Oczekiwany wzrost gospodarczy i turystyczny

Wyścig F1 w Tajlandii przyciągnąłby tysiące odwiedzających, pobudzając turystykę i możliwości biznesowe. Co więcej, wydarzenie to mogłoby wygenerować miliony przychodów, jednocześnie promując Tajlandię jako najlepsze miejsce do uprawiania sportów motorowych.

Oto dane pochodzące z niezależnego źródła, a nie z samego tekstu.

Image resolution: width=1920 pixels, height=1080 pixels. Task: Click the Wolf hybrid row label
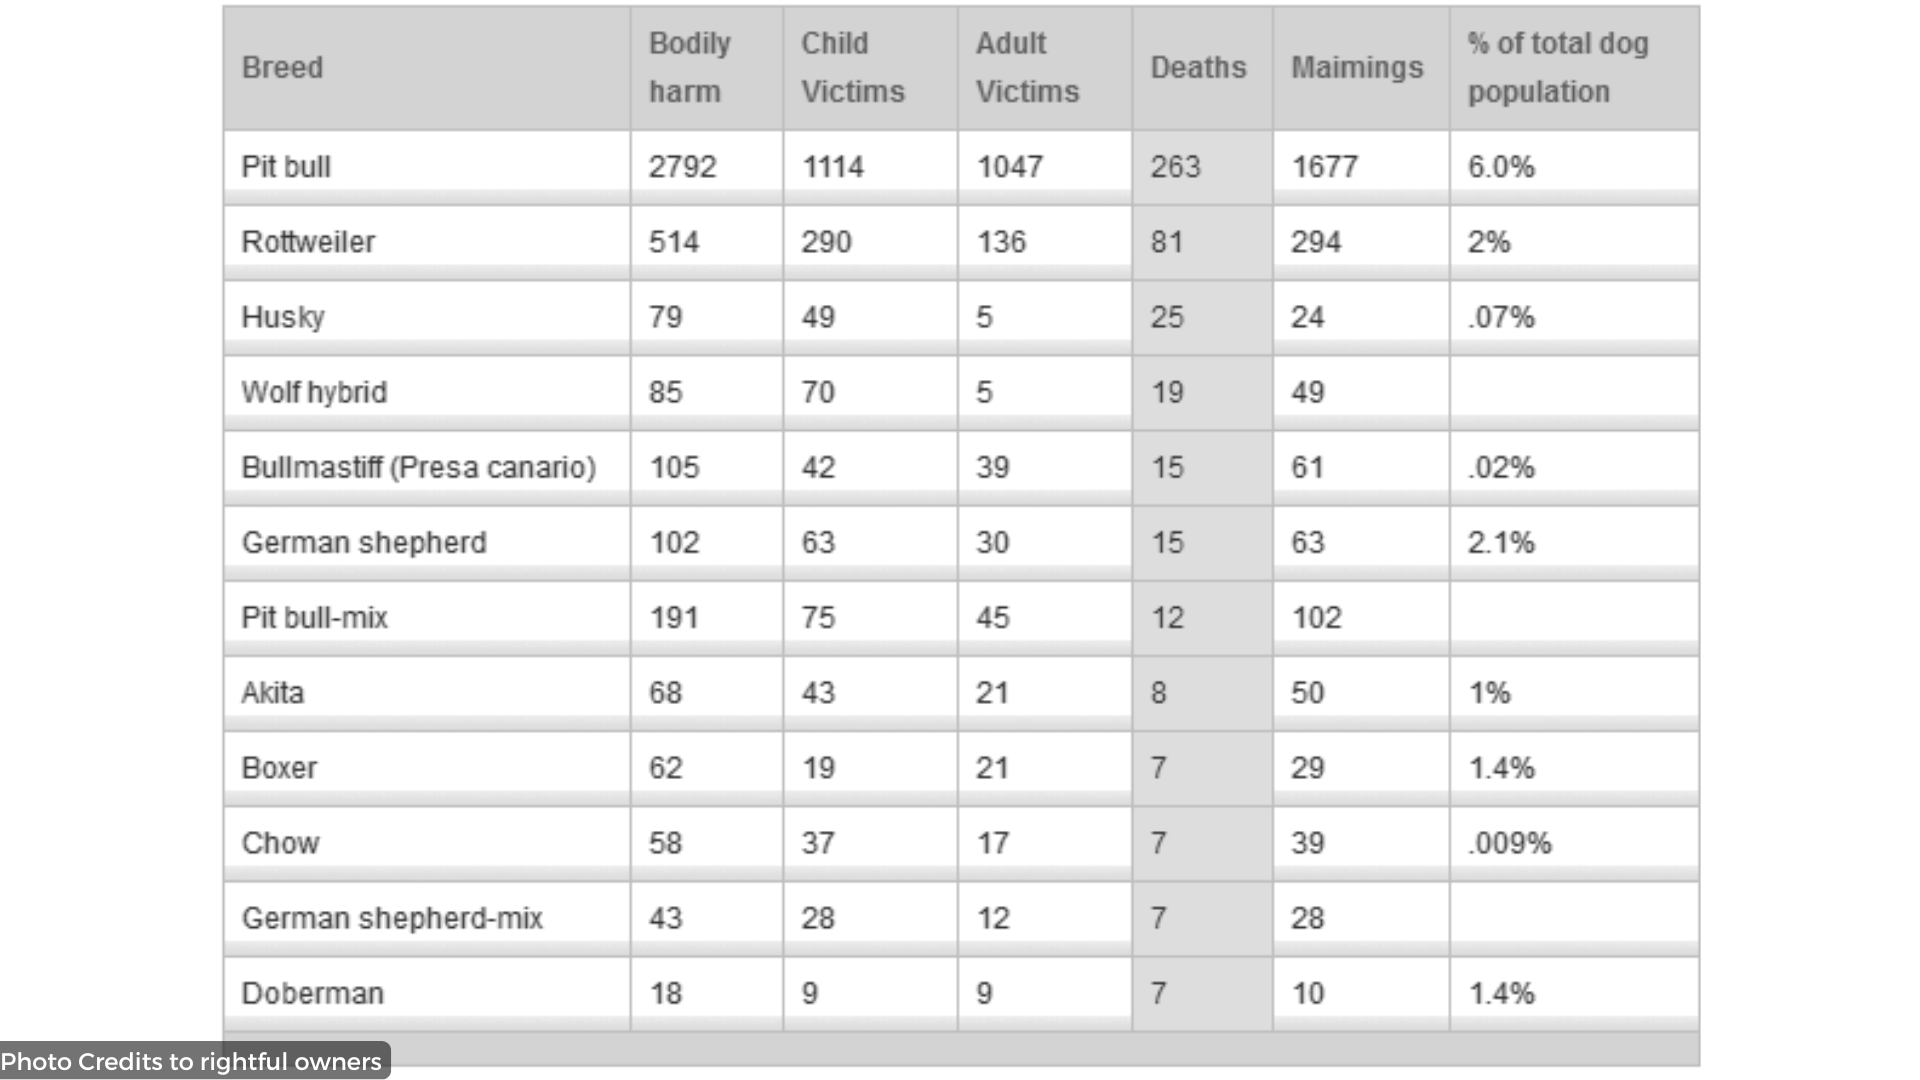pos(314,392)
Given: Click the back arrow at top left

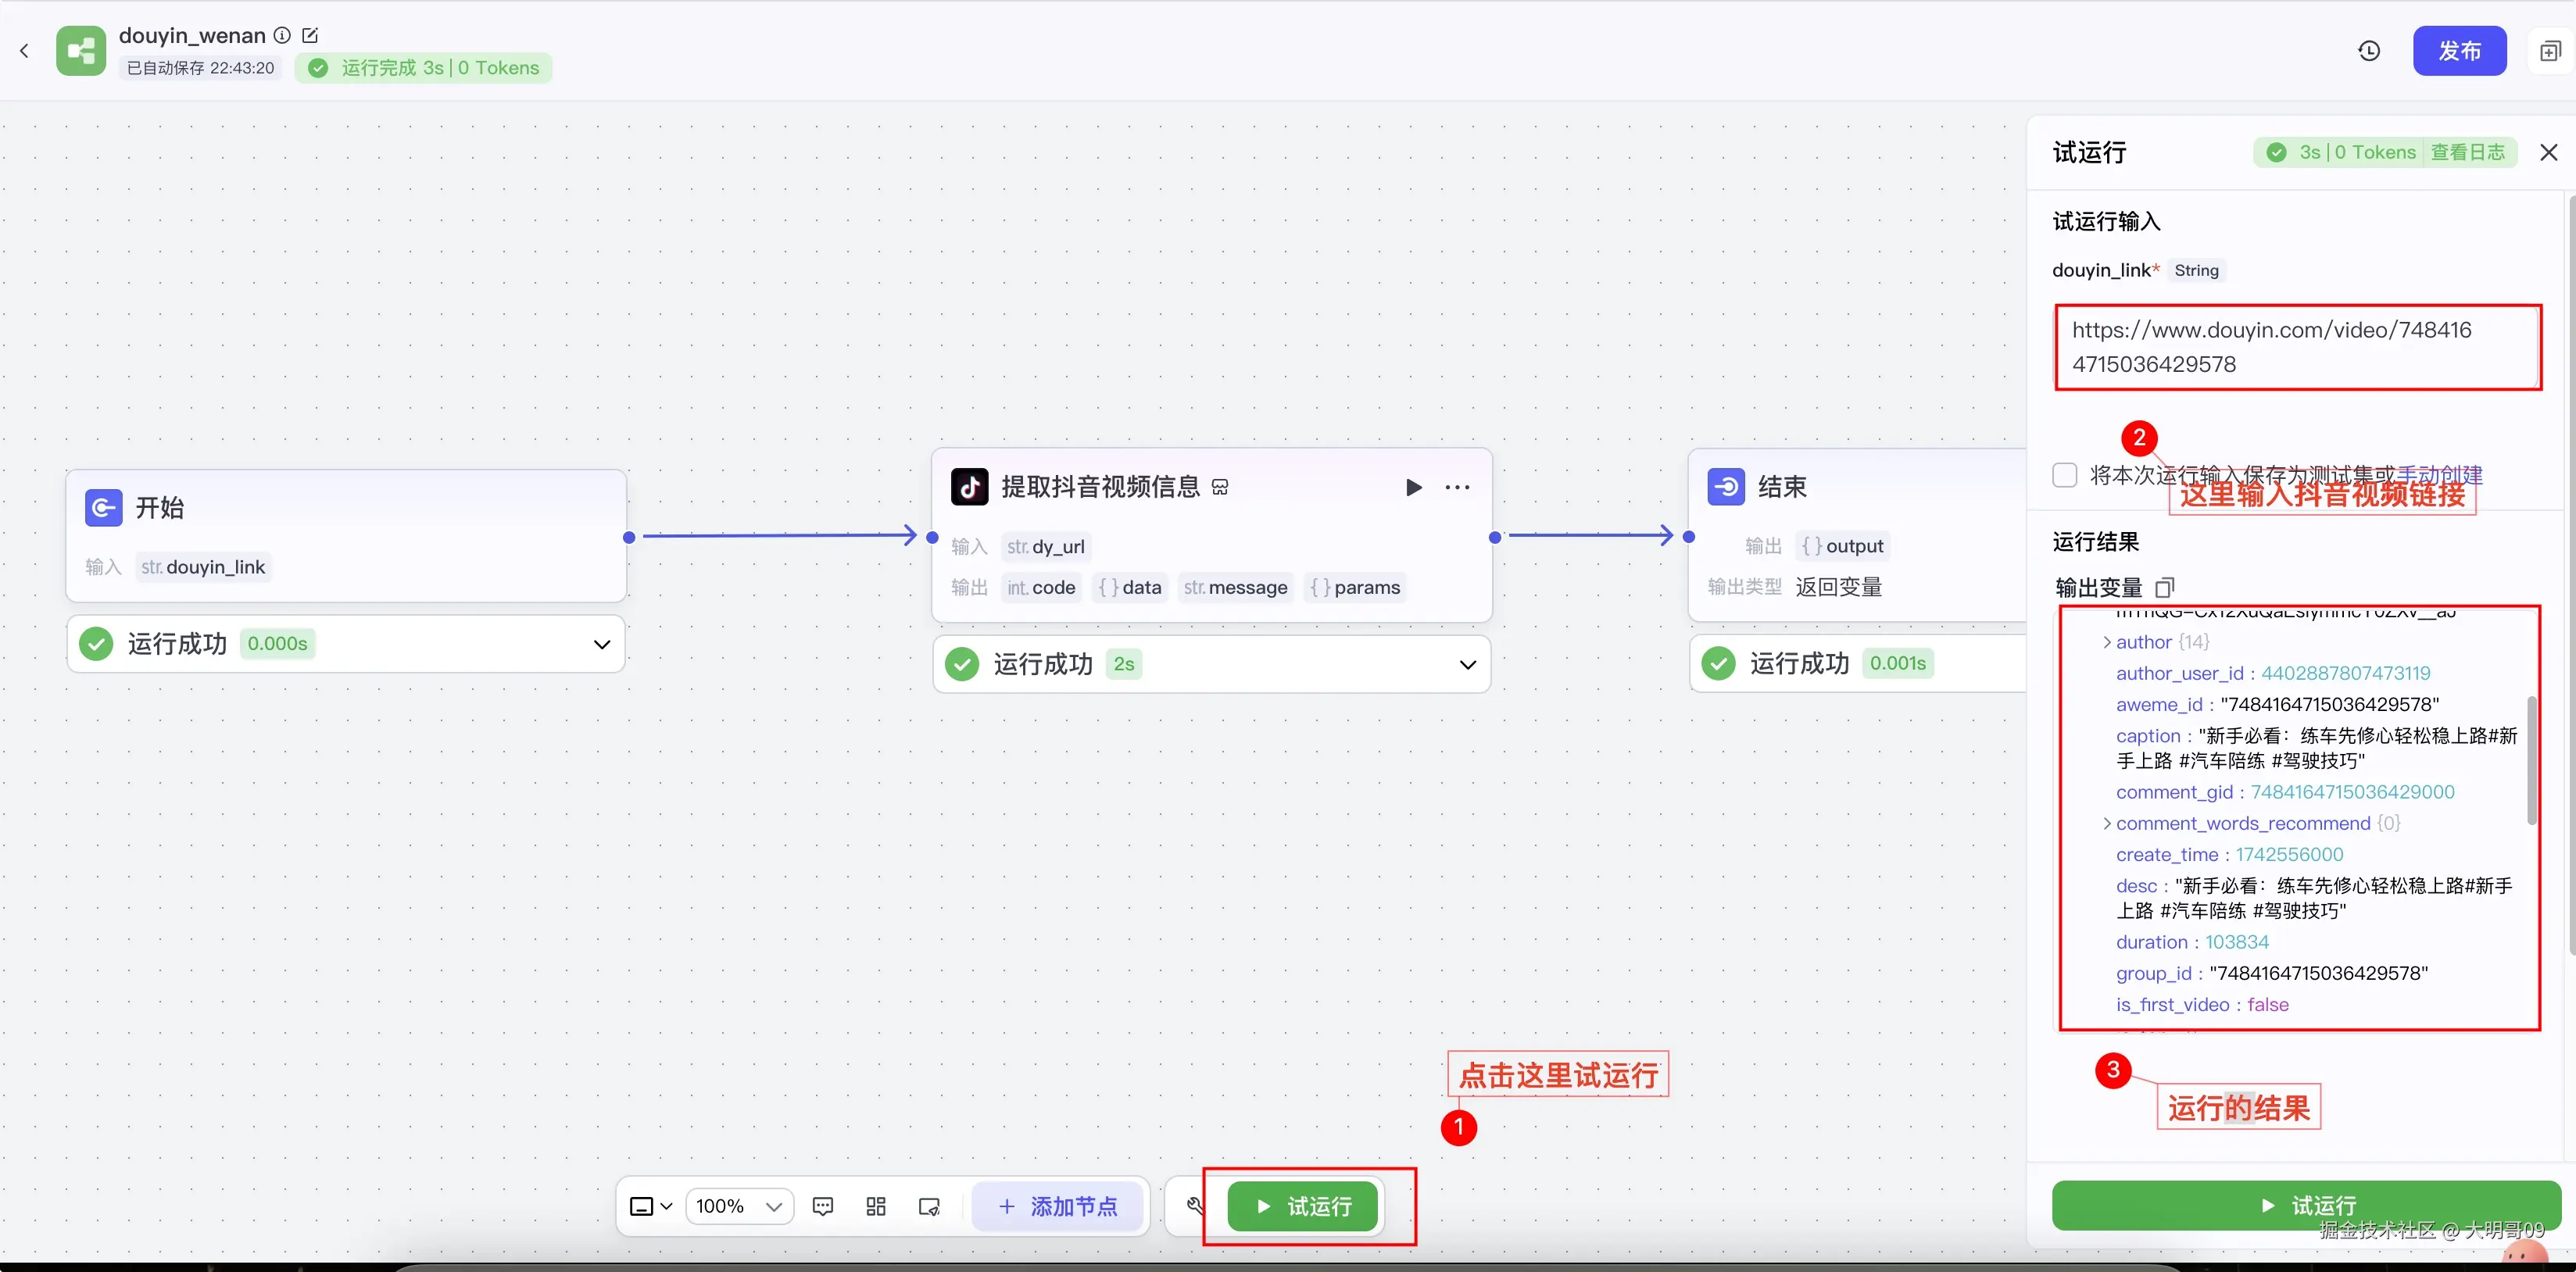Looking at the screenshot, I should pyautogui.click(x=25, y=51).
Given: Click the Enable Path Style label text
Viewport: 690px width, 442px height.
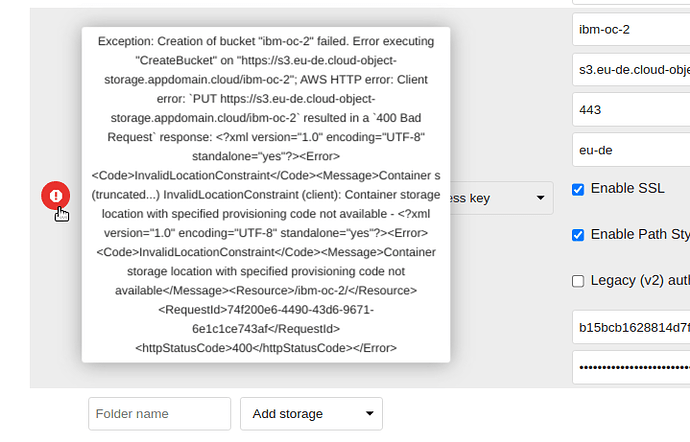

Luksusowe hotele, restauracje i sklepy detaliczne skorzystałyby na napływie międzynarodowych turystów. Co więcej, entuzjaści sportów motorowych z całego świata przybyliby do Bangkoku. Organizacja F1 zachęciłaby również do lokalnych inwestycji w infrastrukturę sportową i zaawansowane technologie.